Onderzoek chattaal
Voor het vak taalvaardigheden moest
ik chatgesprekken van een jongen en een meisje uit de 3de graad van
het lager onderwijs lezen. Voor een onderzoek naar chattaal moest ik per kind
10 posts met minimum 10 woorden analyseren.
Hierbij moest ik op volgende
taalkenmerken letten: Diminutiefsuffix (uitgang verkleinwoord), verbuiging van
onbepaald lidwoord een bij mannelijke substantieven, gebruik van gij/ge als
persoonlijk voornaamwoord, gebruik van zijt i.p.v. bent/wees bij 2de
pers. enk. En de deletie van eind t bij het korte functiewoordje niet.
Het viel me vooral op dat de jongen
veel meer dialect gebruikte dan het meisje, alhoewel ze beiden uit dezelfde
streek komen. Vooral wanneer er werd opgeschept, werden dialectische woorden
gebruikt.
Het was eigenlijk moeilijk om er 10
posts met 10 woorden uit de halen. De meeste posts waren veel korter. Als
reacties werden af en toe Engelse woorden gebruikt.

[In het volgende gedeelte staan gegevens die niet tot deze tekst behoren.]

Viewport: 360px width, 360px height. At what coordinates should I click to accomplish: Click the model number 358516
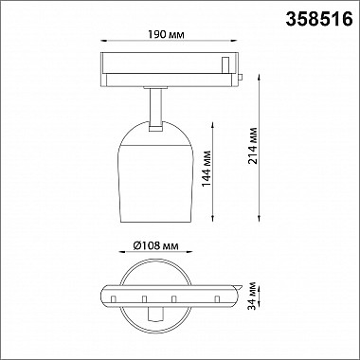(x=319, y=19)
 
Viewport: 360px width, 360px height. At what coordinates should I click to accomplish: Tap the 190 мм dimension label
(x=166, y=35)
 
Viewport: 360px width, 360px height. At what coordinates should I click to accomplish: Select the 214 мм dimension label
(x=253, y=146)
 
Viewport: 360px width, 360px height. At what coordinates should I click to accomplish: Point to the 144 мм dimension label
(x=206, y=170)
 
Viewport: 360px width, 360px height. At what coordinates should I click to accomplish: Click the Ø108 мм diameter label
(x=155, y=245)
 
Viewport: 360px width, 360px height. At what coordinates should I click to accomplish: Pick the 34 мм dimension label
(x=252, y=296)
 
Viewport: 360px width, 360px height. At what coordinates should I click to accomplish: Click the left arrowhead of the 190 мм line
(x=103, y=41)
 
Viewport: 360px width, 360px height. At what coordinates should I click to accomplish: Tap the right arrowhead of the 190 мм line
(x=234, y=41)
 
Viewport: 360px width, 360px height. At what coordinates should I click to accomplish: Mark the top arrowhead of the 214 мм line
(x=260, y=77)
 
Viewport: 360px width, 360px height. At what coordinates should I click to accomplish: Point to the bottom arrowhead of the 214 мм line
(x=260, y=219)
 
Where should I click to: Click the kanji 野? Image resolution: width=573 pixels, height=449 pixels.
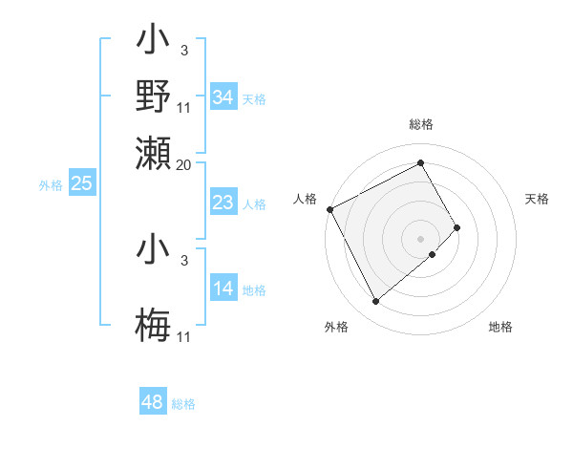point(154,96)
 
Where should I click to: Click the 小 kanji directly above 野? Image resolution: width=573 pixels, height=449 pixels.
point(154,41)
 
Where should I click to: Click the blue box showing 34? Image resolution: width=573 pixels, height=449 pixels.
point(223,97)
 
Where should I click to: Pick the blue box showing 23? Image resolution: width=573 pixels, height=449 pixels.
point(223,203)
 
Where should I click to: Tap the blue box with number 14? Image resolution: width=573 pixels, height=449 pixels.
point(223,289)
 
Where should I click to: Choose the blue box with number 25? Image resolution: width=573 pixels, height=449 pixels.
point(81,183)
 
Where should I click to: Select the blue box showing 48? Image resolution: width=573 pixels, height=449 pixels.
point(153,402)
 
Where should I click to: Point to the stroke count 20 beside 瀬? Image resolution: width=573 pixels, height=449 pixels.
point(185,164)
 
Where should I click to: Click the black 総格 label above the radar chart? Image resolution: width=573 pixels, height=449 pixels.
point(421,124)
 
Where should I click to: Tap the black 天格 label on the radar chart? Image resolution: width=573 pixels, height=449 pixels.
point(538,199)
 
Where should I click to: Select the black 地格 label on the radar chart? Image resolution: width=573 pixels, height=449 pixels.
point(500,327)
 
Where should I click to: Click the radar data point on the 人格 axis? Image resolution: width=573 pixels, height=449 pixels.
point(329,209)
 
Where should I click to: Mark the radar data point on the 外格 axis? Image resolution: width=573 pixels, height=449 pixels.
point(375,302)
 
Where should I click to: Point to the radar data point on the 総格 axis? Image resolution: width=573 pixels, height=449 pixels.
point(421,162)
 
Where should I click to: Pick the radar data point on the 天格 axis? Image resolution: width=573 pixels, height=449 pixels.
point(457,227)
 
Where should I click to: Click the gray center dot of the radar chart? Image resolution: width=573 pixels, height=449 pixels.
point(421,238)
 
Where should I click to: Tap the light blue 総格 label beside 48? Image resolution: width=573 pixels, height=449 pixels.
point(183,404)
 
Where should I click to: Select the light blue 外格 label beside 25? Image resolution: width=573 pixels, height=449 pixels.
point(51,185)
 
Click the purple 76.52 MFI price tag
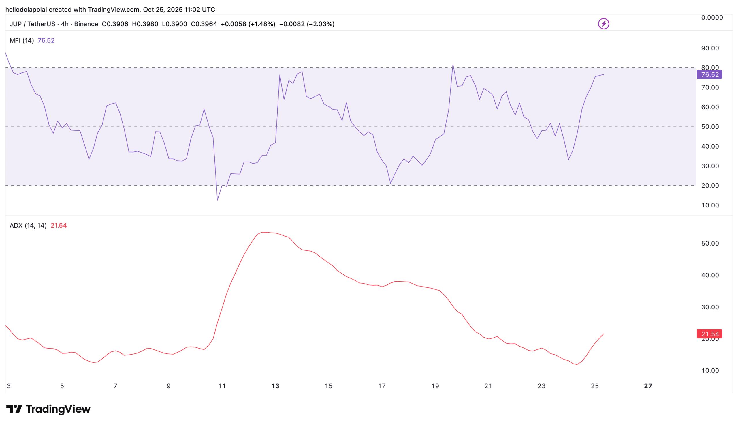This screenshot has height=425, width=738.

Ik kon eigenlijk niet veel kenmerken
aanduiden. Het viel me vooral op dat er
verschrikkelijk veel schrijffouten en andere afkortingen worden gebruikt.
Behalve de zaken waar we op moesten
letten voor het onderzoek, was ik ervan geschrokken hoe hard kinderen tegenover
elkaar kunnen zijn in wat ze typen. Volgens mij zit het feit dat ze achter een
computer zitten hier voor erg veel tussen. Wat bij de ene getypt wordt als iets
om mee te lachen, kan voor de andere heel hard aankomen. Doordat er geen mimiek
en lichaamstaal aan de pas komt, kunnen er veel miscommunicaties gebeuren
volgens mij. Nu al meer dan vroeger, maar in de toekomst zal er heel wat
aandacht aan cyberpesten besteed moeten worden.